Когда Дорис положила на пол несколько листиков мяты, кот едва не сошел с ума. Он так старательно стал их обнюхивать, словно собирался втянуть в себя весь пол. Несколько раз фыркнув, он стал чихать, но не успокоился. Вместо этого он принялся жевать листья и не мог остановиться: он фыркал и жевал, снова жевал и фыркал. Мышцы его стали дрожать, он напрягся весь от кончиков лап до спины. Когда напряжение это дошло наконец до хвоста, он шлепнулся наземь и стал кататься вперед и назад по листьям мяты. Он кувыркался так, что казалось, в теле его не осталось ни единой косточки. Не в состоянии ходить, Дьюи ползал, елозя подбородком по полу. По-моему, он совершенно опьянел. Наконец он медленно выгнул спину и запрокинул на нее голову. Он выписывал зигзаги, дуги и петли. Ручаюсь, что передняя часть его тела никоим образом не была связана с задней. Когда он случайно шлепнулся на живот, тут же подполз к мяте и снова стал кататься по ней.

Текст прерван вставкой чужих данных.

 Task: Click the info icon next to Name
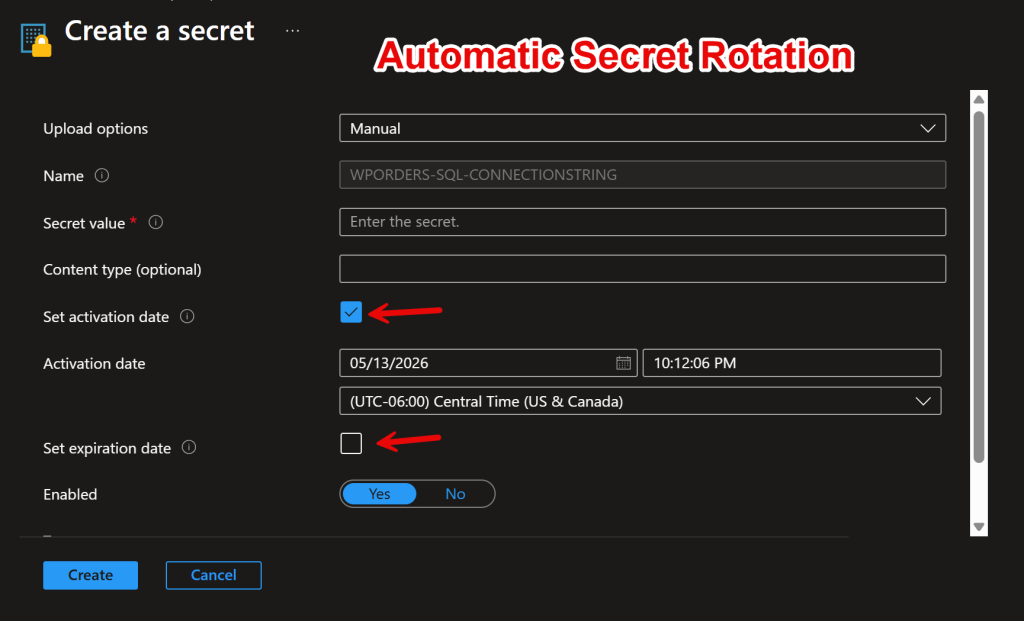tap(102, 175)
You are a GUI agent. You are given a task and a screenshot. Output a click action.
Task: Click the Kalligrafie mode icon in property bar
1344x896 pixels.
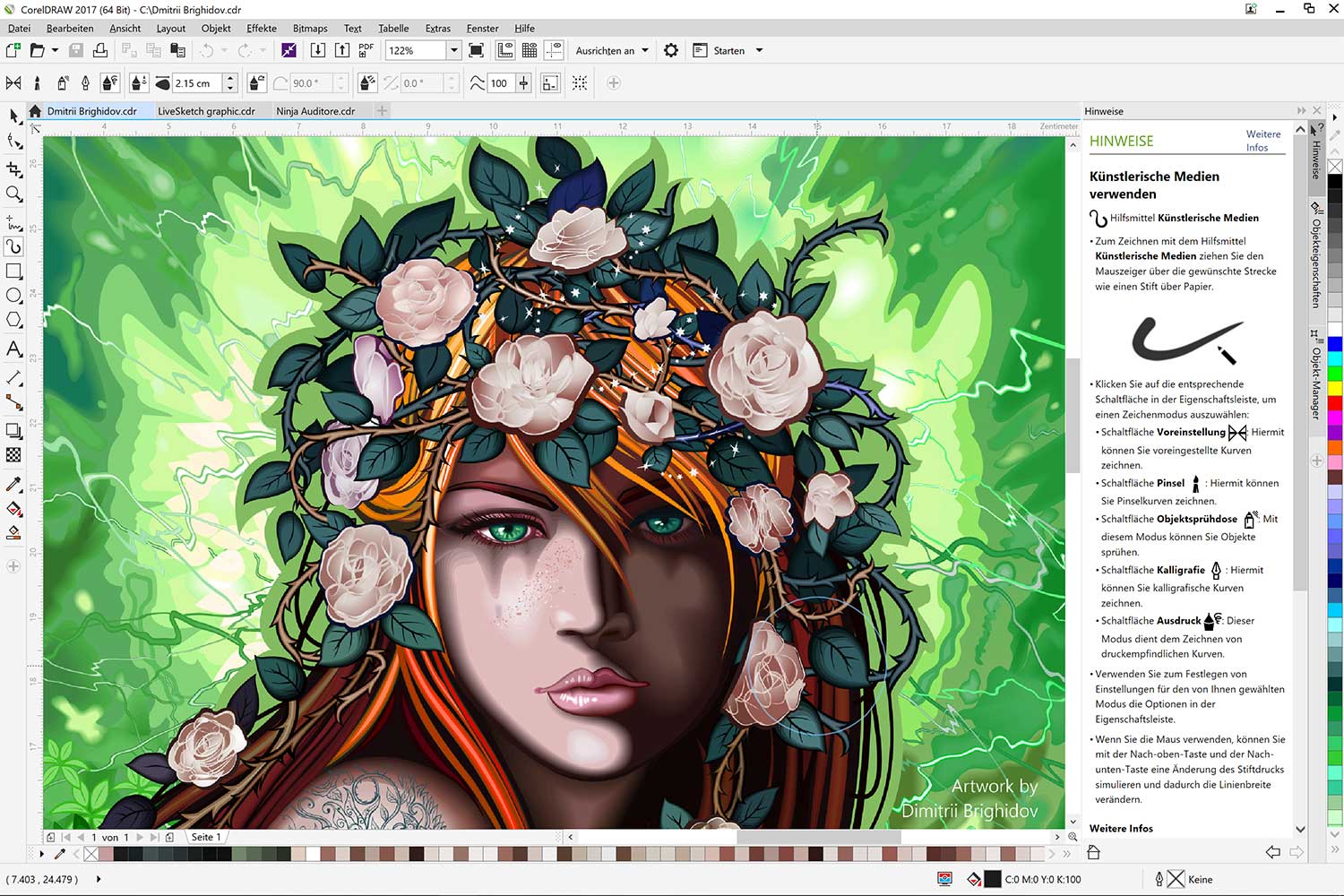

Почти все листики застряли в его шубке, и он продолжал урчать, фыркать и жевать. Затем кот растянулся на спине и задними лапами стал лупить себя по подбородку. Это длилось до тех пор, пока несколько слабых толчков не пришлись в воздух и Дьюи не отключился, лежа на последних листиках мяты. Мы с Дорис с изумлением смотрели друг на друга, а потом расхохотались. Господи, до чего это было смешно!

Дьюи обожал мяту. Он тихонько урчал, натыкаясь на старые сухие ее листики, но, если в библиотеке появлялась свежая мята, кот тут же узнавал об этом. И каждый раз, когда он добирался до нее, все повторялось: он выгибал дугой спину, катался и ползал по полу, валялся, дрыгая лапами, и наконец превращался в кота в коматозном состоянии. Мы называли это «Дьюи Мамбо».

Еще одним пристрастием Дьюи, кроме кукол, ящиков, коробок, копировальных устройств, пишущих машинок и мяты, были резиновые колечки. Дьюи относился к ним просто фанатично. Ему даже не нужно было видеть эти колечки: он чувствовал их запах с другого конца библиотеки. Как только вы ставили коробку с резиновыми колечками к себе на стол, он был тут как тут.

— Вот ты и пришел, Дьюи, — говаривала я, открывая новую коробку. — Одно для тебя и одно для меня.

Он хватал зубами резиновое колечко и, переполненный счастьем, улепетывал.

Колечко я находила на следующее утро… в кошачьем туалете, торчащим, как высунувший голову червяк. «Это никуда не годится», — думала я.

Дьюи всегда посещал наши общие собрания, но, к счастью, он тогда еще не мог понимать, о чем мы говорили. Несколько лет спустя мы могли вести с этим котом долгие философские разговоры, но пока, заканчивая встречу, было достаточно кратко напомнить: «Больше не давайте Дьюи резиновых колечек, сколько бы он ни клянчил».

На следующий день в том же месте появилось еще больше резиновых червячков. И на следующий день. И еще на следующий. На очередном собрании я спросила прямо и недвусмысленно:

— Кто-нибудь давал Дьюи резиновые колечки?

В ответ услышала:

— Нет, нет, нет, нет, нет!

— Значит, он, должно быть, таскает их. Отныне не оставляйте их на столах.

Но легче сказать, чем сделать. Значительно легче. Вы изумились бы, узнав, сколько в библиотеке резиновых колечек. Мы убрали их подальше, но это не решило проблемы. Они просто расползались, как червячки. Заползали под клавиатуру компьютера и ныряли в стаканы с карандашами, падали на пол и прятались в проводах. Как-то вечером я застигла Дьюи, который рылся в бумагах на чьем-то столе. И каждый раз, отбрасывая лист бумаги, находил резиновое колечко.

— Надо убирать даже те колечки, что вы считаете спрятанными, — предложила я на следующем собрании. — Расчистите свои столы и уберите их. Помните: Дьюи чувствует запах резины.

И через несколько дней рабочие помещения обрели чистоту, которой не знали несколько лет.

Тогда Дьюи стал проводить рейды в поисках резиновых колечек, остающихся на столах для посетителей. Мы прятали их в ящики. Он находил резиновые колечки и у копировальной машины. Посетителям приходилось просить их у нас. Я считала, что это небольшая цена за общение с котенком, который весь день веселит их.

Скоро наши контроперации стали обнаруживать приметы успеха. Червячки еще встречались в кошачьем туалете, но куда реже. А Дьюи пришлось прибегать к нахальным приемам. Каждый раз, как я вынимала резиновые колечки, он не спускал с меня глаз.